- O ex-presidente Jair Bolsonaro e outros sete foram condenados por tentativa de golpe de Estado.
- A condenação é vista como uma vitória da legalidade e do Estado de Direito, segundo o advogado Ademar Borges.
- Borges analisa o julgamento em seu livro “Democracia Militante no Brasil”, que será lançado em breve.
- Ele destaca a importância de não conceder anistia a crimes contra o regime democrático e critica a impunidade.
- Borges propõe medidas para fortalecer a democracia, como melhorar o sistema de inteligência e proteger a independência do Judiciário.
BRASÍLIA – A condenação do ex-presidente Jair Bolsonaro e outros sete por tentativa de golpe de Estado é considerada uma vitória da legalidade e do Estado de Direito. A afirmação é do advogado Ademar Borges, professor de Direito Constitucional, que analisa o julgamento em seu livro “Democracia Militante no Brasil”.
Borges destaca que os votos dos ministros do STF foram cruciais para entender a gravidade das ações de Bolsonaro, que mobilizou setores do governo para deslegitimar o resultado das eleições. O ministro Cristiano Zanin, em seu voto, fez referência ao trabalho de Borges, enfatizando a necessidade de uma visão global dos fatos.

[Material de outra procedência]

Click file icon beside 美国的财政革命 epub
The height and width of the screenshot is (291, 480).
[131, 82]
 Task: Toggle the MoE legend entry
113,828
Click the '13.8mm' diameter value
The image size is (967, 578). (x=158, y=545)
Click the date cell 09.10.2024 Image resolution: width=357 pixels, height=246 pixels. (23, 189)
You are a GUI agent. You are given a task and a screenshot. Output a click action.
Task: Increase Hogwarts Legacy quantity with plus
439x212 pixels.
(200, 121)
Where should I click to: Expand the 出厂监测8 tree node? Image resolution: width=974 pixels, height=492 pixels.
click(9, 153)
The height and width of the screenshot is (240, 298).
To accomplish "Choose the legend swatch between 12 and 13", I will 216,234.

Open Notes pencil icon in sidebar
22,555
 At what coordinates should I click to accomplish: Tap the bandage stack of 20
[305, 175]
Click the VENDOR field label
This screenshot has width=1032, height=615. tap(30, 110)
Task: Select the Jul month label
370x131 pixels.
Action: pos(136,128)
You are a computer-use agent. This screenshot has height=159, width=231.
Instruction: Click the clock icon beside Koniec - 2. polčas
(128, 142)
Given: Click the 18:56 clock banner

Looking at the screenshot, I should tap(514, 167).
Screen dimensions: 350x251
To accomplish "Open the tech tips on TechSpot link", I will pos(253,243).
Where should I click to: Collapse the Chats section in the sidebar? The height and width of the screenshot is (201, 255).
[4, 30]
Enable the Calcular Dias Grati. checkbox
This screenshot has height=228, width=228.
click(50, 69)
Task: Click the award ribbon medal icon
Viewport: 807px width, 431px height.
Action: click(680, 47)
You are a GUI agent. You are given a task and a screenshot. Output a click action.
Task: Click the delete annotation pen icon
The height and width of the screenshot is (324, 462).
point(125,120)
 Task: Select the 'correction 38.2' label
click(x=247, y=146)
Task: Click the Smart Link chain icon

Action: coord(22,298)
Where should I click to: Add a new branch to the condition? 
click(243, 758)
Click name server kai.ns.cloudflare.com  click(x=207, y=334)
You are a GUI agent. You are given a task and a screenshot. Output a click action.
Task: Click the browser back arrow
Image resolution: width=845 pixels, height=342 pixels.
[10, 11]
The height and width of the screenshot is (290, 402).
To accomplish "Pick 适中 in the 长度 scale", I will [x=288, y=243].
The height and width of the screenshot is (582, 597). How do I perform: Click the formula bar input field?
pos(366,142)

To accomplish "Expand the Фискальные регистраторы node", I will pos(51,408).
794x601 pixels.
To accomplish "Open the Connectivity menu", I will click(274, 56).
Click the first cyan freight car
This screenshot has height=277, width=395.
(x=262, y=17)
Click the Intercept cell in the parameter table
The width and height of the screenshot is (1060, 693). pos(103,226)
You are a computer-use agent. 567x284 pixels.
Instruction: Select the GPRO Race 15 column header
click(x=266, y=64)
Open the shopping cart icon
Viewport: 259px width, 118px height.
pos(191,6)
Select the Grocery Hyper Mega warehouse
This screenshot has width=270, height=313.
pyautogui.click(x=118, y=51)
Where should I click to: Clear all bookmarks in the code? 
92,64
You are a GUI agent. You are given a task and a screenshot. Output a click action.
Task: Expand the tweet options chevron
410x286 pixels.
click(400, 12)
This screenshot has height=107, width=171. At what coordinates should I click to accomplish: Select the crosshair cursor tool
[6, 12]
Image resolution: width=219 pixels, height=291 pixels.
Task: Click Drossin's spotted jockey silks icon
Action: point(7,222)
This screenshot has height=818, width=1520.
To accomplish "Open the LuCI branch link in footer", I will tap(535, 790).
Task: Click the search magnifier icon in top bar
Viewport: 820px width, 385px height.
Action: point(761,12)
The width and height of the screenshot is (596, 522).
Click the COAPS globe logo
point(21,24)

O livro de Borges, que será lançado na quinta-feira, 18, na biblioteca do STF, propõe um modelo de democracia militante e discute a importância de não conceder anistia a crimes contra o regime democrático. O prefácio é assinado pelo presidente do STF, Luís Roberto Barroso, que elogia a obra como uma reflexão necessária sobre a proteção da Constituição em tempos de crise.
Em entrevista, Borges analisou as falhas da Constituição de 1988 e o impacto do julgamento de Bolsonaro. Ele alertou sobre o risco de anistias amplas, que, segundo ele, seriam inconstitucionais e comprometeriam a proteção do regime democrático. O advogado enfatizou que a impunidade não pode ser tolerada em um Estado democrático.
Borges também propôs medidas para fortalecer a democracia, como a melhoria do sistema de inteligência e a proteção da independência do Judiciário. Ele criticou a retórica autoritária que busca deslegitimar decisões judiciais e defendeu que a resposta a ameaças à democracia deve ser firme e proporcional.